Yes they are, got one as soon as 7dayshop started to advertise them and another two followed soon after. Good value and very, very useful.


----------



## SlimJim (Mar 16, 2015)

Dirus_Strictus said:


> Yes they are, got one as soon as 7dayshop started to advertise them and another two followed soon after. Good value and very, very useful.



Thanks for the suggestion! What's the distance/throw like?


----------



## DarkMagpie91 (Mar 16, 2015)

the sun is a pretty good light source and it's free


----------



## onebadpuppy (Mar 16, 2015)

*cheap video light.*

For £50 you can get a cheap video light, or if you want really cheap get an LED work light, you can get some powerful ones nowadays, wrap a piece of clean white paper round it, and the light is more than useful.


----------



## mrtoby (Mar 17, 2015)

I film a bit of stuff, not UE but skate stuff. I use 2 of the Z-Flash LED lights mounted on a bracket. Bloody bright.
[ame]http://www.amazon.co.uk/Vibesta-Z-Flash-Light-Headlight-DSLR/dp/B005R4K1CQ[/ame]

Smaller, more compact LED lights are cool if you're tight for space but not good on performance and brightness.


----------



## SlimJim (Mar 17, 2015)

mrtoby said:


> I film a bit of stuff, not UE but skate stuff. I use 2 of the Z-Flash LED lights mounted on a bracket. Bloody bright.
> http://www.amazon.co.uk/Vibesta-Z-Flash-Light-Headlight-DSLR/dp/B005R4K1CQ
> 
> Smaller, more compact LED lights are cool if you're tight for space but not good on performance and brightness.



Pricey!  Leaning towards importing a Knog...


----------



## cogito (Mar 17, 2015)

SlimJim said:


> Pricey!  Leaning towards importing a Knog...



I've had a bit of a play with them as a friend of mine picked up a couple about a month ago. Thing with the Knog video lights is that they are a relatively small light source so the light they produce is a lot more harsh than the larger LED panels. Plus they take their own propriety (and very small and expensive) battery packs, so you have to buy more as opposed to just popping in a fresh set of AAs if they run flat.

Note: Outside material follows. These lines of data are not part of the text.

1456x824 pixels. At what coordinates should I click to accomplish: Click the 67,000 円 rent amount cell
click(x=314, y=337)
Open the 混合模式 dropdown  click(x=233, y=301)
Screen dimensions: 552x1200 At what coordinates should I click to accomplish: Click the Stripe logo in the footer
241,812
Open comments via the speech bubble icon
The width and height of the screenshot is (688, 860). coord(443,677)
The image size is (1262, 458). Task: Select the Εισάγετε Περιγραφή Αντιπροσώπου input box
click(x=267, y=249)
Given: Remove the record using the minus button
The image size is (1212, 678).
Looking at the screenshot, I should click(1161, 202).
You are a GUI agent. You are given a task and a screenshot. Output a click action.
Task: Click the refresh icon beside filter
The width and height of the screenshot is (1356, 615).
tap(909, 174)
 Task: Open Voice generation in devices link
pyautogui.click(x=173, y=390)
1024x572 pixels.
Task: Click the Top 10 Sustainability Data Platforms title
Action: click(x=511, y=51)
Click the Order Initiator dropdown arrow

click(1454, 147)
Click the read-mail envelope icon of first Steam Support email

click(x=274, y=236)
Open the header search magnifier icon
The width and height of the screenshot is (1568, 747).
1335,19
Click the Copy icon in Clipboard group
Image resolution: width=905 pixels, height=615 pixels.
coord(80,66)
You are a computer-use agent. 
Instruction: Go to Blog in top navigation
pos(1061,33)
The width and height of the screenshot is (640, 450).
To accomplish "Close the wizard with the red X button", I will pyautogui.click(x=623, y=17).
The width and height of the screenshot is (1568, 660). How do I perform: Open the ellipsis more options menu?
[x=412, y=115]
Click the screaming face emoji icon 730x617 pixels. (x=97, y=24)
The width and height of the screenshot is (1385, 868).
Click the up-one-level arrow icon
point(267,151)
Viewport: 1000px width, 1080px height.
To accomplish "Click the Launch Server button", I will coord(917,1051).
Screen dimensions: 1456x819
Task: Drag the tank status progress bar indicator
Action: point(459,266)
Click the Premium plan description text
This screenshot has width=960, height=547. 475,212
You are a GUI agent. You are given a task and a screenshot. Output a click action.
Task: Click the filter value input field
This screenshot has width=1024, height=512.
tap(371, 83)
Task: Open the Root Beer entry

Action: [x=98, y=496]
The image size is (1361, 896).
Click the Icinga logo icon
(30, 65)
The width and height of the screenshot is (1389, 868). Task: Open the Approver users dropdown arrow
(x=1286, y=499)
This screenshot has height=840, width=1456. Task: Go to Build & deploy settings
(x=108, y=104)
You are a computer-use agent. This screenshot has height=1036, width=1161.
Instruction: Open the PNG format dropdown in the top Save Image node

They're good if you need something small/light/tough/waterproof for example if you're using it with a GoPro while caving, but for filling rooms of derelict buildings with a more natural looking light for video then the cheap, large LED panels are your best bet.


----------



## SlimJim (Mar 17, 2015)

cogito said:


> I've had a bit of a play with them as a friend of mine picked up a couple about a month ago. Thing with the Knog video lights is that they are a relatively small light source so the light they produce is a lot more harsh than the larger LED panels. Plus they take their own propriety (and very small and expensive) battery packs, so you have to buy more as opposed to just popping in a fresh set of AAs if they run flat.
> 
> They're good if you need something small/light/tough/waterproof for example if you're using it with a GoPro while caving, but for filling rooms of derelict buildings with a more natural looking light for video then the cheap, large LED panels are your best bet.



Aye, a friend of mine has one too. Shockingly powerful and yeah, pricey devils! The older I get, the more I focus my funding on travel expenses and gaining experiences! Just went for a budget lighting panel that seems to be quite popular on youtube and other forums [ame]http://www.amazon.co.uk/Neewer%C2%AE-Dimmable-Digital-Camcorder-Panasonic/dp/B004TJ6JH6[/ame] It claims 600 lumens at max output, but I'm doubtful  Hopefully it'll do the job! It's always a roll of the dice with the cheap-o stuff, but I've been having some success with it as of recently. I still have my hardy old Peli lights on me for reassurance whatever I do anyway. Many thanks for everyone's help and suggestions!


----------



## cogito (Mar 17, 2015)

SlimJim said:


> The older I get, the more I focus my funding on travel expenses and gaining experiences!



I hear you on that one!


----------



## krela (Mar 18, 2015)

To be honest I reckon a cheap job will suit your needs better. Expensive video lights are designed to light up a near field subject with high quality even, good colour light, which isn't what you're after. A cheap LED flood will be a bit harsher, but will cast light much further into rooms etc.


----------



## Dirus_Strictus (Mar 18, 2015)

As usual, Krela offers sound advise here. One certainly does not want 'studio' quality lighting to get the best out of many of the images seen on this forum - sometimes lighting that is a bit 'off beat' or 'harsh' can produce wondrous images.

I think I use the panel in a different way to what others might - because I have three. They are placed, out of camera sight, around the room to produce good even illumination of the subject. Have even attached one (with velcro tape) to the inside face of a window situated in a deep reveal, so as to give the effect of sunlight streaming through into a semi darkened room. As the camera is always attached to some form of tripod, actual exposure times take second place to depth of field requirements. There is no way I would equate the interior architectural photography I do now to Urbex - I am not pushing my equipment down the 'coal hole' to gain access for a start! However, some of the dark and dingy roof spaces and cellars etc are not much different to what many of you find - a lot tidier in general, because the property is not abandoned, but all having very poor natural light.


----------



## addictedmedia (Mar 24, 2015)

Same as what i have got and use my loads as film music events and also do film work. Its very handed really due to the fact of the Rotate switch to adjust the brightness.


----------